:: Prompt ::
Can you render the rows from the one containing "721x406 pixels. Task: Expand" through the final row, both included, as a numbered list with blank lines left out?

····················

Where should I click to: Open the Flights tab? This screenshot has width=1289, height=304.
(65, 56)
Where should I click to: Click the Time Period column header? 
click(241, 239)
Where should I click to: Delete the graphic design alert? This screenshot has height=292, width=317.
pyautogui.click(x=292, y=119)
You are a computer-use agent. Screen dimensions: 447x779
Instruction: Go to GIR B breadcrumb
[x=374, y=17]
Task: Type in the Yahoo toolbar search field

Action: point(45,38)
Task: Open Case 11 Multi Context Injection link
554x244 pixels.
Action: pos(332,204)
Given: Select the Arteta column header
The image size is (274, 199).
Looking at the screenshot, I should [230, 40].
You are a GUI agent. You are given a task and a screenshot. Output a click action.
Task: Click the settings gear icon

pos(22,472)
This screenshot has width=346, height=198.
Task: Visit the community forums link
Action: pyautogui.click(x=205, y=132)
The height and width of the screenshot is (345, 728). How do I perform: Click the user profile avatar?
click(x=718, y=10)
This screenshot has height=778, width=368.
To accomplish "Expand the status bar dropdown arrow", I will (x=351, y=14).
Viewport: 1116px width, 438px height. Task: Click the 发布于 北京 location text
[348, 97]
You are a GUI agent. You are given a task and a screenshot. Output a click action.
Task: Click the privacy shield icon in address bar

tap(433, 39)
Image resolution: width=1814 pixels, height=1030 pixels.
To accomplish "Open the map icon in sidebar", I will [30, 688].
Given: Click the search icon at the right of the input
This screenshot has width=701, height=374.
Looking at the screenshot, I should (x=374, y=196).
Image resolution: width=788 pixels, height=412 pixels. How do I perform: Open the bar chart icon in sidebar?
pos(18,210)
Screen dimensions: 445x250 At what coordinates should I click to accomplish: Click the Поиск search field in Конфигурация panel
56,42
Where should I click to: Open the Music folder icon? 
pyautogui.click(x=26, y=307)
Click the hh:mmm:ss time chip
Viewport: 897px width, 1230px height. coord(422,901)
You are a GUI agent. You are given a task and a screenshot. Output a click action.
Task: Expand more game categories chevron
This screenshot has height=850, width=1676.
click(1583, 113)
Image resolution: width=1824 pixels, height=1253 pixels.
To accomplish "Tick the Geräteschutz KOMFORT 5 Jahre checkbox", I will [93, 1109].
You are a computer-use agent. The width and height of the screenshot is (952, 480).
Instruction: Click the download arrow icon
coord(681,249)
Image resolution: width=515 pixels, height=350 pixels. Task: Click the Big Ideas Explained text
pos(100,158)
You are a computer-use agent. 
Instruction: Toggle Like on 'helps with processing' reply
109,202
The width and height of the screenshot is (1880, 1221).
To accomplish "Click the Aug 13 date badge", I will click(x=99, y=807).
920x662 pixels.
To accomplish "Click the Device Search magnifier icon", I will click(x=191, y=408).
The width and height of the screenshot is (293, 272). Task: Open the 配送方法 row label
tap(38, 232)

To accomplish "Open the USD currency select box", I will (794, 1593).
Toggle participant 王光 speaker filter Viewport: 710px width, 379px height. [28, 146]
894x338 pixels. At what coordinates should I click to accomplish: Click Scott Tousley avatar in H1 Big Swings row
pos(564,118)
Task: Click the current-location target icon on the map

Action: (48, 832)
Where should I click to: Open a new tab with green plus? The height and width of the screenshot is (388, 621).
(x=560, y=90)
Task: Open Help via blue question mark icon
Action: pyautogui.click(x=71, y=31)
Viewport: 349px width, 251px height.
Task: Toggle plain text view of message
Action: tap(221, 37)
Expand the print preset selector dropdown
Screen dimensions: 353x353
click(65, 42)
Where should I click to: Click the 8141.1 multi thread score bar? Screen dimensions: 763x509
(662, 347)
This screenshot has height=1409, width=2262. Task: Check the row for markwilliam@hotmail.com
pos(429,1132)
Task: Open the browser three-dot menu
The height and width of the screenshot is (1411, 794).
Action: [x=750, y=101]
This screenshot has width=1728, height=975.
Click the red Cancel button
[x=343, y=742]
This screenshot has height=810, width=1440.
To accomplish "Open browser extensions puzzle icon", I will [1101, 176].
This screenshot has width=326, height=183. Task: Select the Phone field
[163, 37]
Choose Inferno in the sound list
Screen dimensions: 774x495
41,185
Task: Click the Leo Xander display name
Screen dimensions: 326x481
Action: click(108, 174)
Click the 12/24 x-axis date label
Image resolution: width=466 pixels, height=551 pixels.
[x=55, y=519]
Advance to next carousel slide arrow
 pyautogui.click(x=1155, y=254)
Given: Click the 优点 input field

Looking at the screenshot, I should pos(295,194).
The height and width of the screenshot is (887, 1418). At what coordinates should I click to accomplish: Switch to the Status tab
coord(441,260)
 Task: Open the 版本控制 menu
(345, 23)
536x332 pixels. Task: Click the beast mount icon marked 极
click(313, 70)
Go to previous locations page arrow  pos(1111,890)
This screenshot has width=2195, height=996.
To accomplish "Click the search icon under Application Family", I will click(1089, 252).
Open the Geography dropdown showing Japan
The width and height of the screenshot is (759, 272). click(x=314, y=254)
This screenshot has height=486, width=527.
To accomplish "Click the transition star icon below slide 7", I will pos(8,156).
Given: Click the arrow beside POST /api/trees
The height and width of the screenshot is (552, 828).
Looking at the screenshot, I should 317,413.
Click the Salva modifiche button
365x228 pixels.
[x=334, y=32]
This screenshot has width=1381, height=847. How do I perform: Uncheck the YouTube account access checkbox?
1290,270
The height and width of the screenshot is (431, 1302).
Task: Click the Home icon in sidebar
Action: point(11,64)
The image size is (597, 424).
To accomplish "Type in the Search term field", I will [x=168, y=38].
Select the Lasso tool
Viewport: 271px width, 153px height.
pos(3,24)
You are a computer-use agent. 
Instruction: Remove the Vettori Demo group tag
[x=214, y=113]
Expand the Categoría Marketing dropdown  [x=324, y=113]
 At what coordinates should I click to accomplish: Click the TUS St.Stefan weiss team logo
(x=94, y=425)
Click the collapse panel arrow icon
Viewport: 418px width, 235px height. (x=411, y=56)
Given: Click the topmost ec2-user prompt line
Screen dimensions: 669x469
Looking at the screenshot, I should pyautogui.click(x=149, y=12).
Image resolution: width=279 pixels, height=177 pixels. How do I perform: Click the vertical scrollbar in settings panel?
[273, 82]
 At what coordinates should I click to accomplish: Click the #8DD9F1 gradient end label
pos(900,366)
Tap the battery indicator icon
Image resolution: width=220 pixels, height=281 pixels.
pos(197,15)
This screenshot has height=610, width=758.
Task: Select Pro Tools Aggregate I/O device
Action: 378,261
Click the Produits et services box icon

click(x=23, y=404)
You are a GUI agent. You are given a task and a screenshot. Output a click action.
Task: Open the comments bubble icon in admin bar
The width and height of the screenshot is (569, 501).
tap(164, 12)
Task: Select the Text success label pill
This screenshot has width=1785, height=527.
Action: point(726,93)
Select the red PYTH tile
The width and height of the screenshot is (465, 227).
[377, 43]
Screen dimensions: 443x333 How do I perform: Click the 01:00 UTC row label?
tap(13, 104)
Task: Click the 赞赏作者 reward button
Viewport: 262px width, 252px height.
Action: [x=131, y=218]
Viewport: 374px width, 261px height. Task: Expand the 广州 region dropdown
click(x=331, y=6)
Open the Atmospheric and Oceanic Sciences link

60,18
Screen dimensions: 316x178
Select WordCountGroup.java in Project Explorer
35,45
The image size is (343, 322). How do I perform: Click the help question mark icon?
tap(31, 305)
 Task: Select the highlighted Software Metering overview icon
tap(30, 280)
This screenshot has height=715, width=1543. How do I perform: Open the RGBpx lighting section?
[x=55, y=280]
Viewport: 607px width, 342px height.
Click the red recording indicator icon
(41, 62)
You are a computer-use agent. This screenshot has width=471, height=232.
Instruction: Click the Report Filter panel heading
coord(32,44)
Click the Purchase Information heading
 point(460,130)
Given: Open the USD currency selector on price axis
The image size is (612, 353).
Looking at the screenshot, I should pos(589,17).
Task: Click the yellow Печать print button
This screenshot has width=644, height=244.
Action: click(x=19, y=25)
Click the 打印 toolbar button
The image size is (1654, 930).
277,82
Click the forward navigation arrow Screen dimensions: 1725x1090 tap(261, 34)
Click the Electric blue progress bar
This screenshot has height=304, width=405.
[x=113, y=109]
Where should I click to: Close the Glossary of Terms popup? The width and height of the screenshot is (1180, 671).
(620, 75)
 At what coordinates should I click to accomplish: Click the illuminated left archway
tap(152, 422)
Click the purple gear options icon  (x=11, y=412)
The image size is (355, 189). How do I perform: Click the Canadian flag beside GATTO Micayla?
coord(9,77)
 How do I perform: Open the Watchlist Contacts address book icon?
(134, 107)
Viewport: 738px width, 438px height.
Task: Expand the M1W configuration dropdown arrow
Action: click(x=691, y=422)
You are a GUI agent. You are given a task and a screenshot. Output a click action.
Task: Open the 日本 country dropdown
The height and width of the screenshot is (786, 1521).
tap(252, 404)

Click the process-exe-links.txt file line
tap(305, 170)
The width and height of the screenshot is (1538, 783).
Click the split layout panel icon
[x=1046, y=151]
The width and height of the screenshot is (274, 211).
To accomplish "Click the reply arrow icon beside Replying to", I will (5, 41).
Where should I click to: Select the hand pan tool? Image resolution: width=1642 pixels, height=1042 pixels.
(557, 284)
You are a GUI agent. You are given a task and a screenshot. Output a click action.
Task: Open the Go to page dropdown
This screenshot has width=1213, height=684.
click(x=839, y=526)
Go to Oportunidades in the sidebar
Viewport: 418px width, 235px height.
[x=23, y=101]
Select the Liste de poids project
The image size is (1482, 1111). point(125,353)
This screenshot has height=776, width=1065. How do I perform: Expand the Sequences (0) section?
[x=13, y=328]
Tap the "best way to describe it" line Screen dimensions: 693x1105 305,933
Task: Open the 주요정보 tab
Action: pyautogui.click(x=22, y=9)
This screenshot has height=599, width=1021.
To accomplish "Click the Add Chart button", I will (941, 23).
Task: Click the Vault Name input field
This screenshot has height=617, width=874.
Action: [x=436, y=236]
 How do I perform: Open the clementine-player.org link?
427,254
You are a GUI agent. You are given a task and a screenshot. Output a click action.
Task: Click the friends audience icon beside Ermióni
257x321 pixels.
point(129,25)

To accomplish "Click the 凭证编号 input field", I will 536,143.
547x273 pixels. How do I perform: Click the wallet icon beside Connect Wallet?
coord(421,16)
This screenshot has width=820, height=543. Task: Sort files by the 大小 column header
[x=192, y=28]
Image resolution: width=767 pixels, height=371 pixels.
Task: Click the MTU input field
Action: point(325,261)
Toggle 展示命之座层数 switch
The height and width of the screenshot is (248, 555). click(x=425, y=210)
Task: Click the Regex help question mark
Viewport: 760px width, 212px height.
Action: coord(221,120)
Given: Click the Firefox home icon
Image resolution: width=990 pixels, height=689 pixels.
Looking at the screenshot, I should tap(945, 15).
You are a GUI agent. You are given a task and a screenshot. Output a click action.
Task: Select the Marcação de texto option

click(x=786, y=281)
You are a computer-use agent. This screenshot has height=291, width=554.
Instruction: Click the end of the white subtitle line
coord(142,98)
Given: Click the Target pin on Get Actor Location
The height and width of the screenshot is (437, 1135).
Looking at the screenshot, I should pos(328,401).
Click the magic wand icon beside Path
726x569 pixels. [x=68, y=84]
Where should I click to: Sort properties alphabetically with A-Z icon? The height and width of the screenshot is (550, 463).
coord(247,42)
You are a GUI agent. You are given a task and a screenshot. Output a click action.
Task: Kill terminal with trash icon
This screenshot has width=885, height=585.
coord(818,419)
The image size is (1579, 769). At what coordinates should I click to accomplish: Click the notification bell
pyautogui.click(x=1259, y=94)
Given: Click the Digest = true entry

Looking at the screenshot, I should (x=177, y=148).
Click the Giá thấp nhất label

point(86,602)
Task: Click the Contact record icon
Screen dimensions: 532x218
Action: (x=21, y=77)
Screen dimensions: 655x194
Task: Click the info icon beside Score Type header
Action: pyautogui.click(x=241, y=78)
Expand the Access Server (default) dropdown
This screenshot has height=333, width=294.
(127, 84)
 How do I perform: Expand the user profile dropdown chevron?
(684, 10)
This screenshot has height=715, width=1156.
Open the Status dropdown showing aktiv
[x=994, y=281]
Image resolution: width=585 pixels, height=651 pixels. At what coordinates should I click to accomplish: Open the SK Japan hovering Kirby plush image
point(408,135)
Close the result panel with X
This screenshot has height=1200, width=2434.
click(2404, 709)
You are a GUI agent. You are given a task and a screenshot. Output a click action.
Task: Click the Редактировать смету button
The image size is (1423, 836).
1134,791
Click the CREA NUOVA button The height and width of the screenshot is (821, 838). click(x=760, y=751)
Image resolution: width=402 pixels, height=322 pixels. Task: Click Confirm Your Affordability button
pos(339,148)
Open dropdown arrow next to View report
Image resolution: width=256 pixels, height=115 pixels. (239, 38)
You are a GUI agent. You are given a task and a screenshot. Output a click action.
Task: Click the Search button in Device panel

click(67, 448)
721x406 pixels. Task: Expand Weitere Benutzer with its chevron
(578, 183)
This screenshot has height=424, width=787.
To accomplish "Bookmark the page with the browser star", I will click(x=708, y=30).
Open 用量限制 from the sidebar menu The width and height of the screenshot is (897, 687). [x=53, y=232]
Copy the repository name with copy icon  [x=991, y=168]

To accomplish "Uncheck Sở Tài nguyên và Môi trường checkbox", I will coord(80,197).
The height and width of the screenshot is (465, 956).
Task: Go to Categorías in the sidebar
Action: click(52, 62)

····················

:: Solution ::
1. 721x406 pixels. Task: Expand Weitere Benutzer with its chevron
2. (578, 183)
3. This screenshot has height=424, width=787.
4. To accomplish "Bookmark the page with the browser star", I will click(x=708, y=30).
5. Open 用量限制 from the sidebar menu The width and height of the screenshot is (897, 687). [x=53, y=232]
6. Copy the repository name with copy icon  [x=991, y=168]
7. To accomplish "Uncheck Sở Tài nguyên và Môi trường checkbox", I will coord(80,197).
8. The height and width of the screenshot is (465, 956).
9. Task: Go to Categorías in the sidebar
10. Action: click(52, 62)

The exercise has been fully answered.